Word and element locating records:
== == ==

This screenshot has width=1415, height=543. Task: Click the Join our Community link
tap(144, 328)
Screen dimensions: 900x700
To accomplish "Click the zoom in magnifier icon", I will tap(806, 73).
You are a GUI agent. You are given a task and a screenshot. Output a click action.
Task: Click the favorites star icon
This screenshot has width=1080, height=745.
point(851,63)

== == ==

◆ **SHORT PROBLEM**: Retype every one of the records above, keeping each line identical to the original.

◆ **SOLUTION TO THIS PROBLEM**:
This screenshot has width=1415, height=543. Task: Click the Join our Community link
tap(144, 328)
Screen dimensions: 900x700
To accomplish "Click the zoom in magnifier icon", I will tap(806, 73).
You are a GUI agent. You are given a task and a screenshot. Output a click action.
Task: Click the favorites star icon
This screenshot has width=1080, height=745.
point(851,63)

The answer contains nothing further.